In this volume, Marti discusses other wars of independence from Spain waged in Latin America in the early 19th Century. But most significant are the documents establishing the Cuban Revolutionary Party in 1892.

Running through “Our America” is Marti’s fear that U.S. imperialist aims will attempt to fill the vacuum left once Spain is expelled from Cuba. In one of his last letters before death in combat, he writes: “The Cuban war has come to America in time to prevent Cuba’s annexation to the United States.”

MAN MEETS DOG: by Konrad Z. Lorenz translated by Marjorie Kerr Wilson (Penguin Books: $6.95; illustrated) A charming analysis of animal behavior by the Nobel Prize laureate, author of “King Solomon’s Ring” and “On Aggression.” Konrad Lorenz is our contemporary Dr.

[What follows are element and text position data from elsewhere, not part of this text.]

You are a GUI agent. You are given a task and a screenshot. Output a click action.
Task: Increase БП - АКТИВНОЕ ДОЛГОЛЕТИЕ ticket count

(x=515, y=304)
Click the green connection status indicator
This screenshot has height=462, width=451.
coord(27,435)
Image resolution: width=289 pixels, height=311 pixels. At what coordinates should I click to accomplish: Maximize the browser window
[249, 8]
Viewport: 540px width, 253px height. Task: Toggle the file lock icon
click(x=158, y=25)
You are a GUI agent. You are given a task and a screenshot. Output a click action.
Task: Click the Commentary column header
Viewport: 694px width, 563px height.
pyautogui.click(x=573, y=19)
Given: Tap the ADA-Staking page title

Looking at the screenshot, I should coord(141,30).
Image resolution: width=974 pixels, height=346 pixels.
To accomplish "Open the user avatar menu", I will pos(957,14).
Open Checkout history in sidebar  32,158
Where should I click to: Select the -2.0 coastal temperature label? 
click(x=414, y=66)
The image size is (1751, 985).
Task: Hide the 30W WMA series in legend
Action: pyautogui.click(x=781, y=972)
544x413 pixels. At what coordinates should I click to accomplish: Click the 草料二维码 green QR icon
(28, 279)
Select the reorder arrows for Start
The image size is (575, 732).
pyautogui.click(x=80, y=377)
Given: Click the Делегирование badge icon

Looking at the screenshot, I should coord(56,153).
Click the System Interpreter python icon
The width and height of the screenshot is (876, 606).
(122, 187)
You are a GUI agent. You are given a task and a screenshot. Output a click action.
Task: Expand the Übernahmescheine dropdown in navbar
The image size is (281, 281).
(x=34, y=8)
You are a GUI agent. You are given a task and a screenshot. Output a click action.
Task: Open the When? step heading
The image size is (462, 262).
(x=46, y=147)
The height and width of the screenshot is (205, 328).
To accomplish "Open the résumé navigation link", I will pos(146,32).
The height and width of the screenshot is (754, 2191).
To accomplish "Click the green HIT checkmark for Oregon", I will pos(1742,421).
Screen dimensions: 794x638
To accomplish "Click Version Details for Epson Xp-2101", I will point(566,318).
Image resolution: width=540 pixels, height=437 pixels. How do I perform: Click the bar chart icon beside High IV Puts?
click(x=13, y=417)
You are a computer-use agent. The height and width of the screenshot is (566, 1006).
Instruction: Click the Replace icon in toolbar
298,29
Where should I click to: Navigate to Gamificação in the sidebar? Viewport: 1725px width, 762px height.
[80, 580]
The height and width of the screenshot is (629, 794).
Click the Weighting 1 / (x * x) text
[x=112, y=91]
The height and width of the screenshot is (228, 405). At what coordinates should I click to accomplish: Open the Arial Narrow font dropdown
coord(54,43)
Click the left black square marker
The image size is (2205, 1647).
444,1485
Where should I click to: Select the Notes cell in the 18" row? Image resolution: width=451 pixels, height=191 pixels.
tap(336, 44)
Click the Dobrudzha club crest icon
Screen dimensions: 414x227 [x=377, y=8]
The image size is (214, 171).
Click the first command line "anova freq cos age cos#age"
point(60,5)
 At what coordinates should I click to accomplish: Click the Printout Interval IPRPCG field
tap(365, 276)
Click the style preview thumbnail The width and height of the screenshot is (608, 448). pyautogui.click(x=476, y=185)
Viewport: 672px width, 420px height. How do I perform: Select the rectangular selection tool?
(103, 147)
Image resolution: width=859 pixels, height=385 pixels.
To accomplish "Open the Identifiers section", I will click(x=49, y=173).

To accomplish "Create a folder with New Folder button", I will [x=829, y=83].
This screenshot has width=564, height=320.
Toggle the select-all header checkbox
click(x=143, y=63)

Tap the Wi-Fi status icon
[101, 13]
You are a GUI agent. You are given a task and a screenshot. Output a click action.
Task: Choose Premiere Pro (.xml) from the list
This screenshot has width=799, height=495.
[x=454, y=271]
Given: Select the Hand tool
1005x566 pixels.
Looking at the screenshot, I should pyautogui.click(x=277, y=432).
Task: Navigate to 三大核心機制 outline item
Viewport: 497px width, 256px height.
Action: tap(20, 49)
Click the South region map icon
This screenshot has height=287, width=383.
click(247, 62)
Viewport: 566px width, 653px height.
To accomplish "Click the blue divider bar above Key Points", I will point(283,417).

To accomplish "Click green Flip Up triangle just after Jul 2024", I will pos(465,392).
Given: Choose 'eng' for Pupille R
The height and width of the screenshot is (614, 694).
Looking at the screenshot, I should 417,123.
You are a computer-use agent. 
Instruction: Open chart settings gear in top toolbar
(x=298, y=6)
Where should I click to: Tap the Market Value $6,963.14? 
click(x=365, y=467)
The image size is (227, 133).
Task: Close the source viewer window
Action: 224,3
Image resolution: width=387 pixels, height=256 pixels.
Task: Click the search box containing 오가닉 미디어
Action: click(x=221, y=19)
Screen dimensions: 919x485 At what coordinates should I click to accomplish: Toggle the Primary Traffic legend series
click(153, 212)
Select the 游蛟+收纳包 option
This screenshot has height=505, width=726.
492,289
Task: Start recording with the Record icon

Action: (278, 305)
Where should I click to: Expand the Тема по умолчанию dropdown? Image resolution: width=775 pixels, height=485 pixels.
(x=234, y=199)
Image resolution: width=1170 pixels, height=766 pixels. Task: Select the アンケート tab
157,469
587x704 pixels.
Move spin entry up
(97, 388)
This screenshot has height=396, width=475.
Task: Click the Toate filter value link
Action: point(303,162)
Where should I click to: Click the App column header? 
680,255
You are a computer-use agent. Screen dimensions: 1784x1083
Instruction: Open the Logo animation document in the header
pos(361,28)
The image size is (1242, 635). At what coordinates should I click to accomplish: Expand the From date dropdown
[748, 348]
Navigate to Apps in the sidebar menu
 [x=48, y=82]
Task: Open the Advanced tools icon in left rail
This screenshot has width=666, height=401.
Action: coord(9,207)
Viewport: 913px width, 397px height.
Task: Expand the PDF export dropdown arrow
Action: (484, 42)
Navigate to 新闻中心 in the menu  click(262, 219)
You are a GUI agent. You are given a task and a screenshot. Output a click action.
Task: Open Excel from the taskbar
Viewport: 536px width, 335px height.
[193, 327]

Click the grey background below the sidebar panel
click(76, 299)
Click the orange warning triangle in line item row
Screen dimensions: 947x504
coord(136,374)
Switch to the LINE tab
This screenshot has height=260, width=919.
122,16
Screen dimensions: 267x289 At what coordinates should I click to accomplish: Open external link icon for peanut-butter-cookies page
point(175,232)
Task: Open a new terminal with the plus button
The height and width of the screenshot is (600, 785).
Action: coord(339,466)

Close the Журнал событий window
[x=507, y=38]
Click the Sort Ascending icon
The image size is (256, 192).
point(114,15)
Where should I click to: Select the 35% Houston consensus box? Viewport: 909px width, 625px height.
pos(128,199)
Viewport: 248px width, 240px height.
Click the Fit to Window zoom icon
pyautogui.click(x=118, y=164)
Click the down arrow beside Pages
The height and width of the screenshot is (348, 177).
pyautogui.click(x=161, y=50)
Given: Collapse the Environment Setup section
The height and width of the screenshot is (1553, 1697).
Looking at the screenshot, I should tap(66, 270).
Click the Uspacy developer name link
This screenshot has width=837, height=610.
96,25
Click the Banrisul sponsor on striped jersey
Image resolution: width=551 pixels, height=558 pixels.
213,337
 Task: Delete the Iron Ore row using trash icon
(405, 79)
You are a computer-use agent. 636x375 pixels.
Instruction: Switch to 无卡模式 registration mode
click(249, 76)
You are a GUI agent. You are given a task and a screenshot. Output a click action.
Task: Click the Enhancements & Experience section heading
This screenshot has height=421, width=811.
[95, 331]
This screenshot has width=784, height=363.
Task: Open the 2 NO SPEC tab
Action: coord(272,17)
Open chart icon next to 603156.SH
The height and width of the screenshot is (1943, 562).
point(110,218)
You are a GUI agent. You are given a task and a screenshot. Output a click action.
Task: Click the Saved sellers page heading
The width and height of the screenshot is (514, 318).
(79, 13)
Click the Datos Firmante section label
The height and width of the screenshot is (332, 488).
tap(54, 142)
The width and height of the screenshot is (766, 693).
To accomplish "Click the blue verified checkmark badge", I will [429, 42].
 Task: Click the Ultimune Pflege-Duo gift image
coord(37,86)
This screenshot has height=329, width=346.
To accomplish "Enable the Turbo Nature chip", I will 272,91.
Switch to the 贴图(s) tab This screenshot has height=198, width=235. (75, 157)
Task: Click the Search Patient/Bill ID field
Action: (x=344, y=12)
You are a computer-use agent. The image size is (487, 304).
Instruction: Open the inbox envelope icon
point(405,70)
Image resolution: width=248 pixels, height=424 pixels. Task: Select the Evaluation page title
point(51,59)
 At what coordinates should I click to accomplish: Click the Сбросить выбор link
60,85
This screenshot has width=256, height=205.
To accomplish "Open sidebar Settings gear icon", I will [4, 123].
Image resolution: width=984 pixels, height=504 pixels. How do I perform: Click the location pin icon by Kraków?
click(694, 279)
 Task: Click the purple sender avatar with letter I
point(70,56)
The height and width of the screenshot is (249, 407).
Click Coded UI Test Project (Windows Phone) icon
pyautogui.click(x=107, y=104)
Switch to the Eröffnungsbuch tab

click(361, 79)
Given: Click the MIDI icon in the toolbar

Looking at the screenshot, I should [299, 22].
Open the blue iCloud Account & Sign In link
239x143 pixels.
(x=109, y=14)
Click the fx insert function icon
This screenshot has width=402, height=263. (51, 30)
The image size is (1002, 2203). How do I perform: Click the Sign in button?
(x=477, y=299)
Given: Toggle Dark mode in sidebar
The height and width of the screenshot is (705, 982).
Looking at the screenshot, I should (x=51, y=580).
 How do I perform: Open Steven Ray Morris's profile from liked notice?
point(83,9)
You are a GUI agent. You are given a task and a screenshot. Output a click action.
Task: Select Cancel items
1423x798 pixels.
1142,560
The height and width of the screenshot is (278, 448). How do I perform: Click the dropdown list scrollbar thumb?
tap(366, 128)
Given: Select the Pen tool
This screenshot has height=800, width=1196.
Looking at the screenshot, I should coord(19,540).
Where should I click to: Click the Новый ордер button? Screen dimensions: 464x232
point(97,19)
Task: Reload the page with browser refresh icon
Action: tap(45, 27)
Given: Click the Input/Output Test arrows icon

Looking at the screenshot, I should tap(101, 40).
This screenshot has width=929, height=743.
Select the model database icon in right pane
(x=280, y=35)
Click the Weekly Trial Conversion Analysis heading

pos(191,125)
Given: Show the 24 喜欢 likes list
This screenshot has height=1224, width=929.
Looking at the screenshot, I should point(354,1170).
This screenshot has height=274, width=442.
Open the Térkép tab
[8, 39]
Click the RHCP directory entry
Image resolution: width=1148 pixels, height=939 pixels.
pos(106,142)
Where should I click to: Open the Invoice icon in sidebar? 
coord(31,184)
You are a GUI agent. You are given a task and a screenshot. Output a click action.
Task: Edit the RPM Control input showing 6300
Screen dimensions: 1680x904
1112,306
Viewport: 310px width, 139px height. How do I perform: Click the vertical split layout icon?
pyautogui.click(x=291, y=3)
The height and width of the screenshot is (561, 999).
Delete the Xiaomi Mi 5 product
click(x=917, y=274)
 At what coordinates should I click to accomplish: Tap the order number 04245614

Doolittle, and, in this anecdotal account, he explains to us how dogs and cats think.

We learn, for example, that there are two basic categories of dogs: those primarily descended from the jackal (poodles, terriers--adoring, affectionate, somewhat craven in their sycophancy) and those primarily descended from wolves (Chow Chow, Alsatians--more aloof, but, contradictorily, even more loyal). “The Lupus dog does not possess those Oedipus complexes of the more domesticated dog which converts his master to a cross between a father and a god; he treats him much more as a colleague.”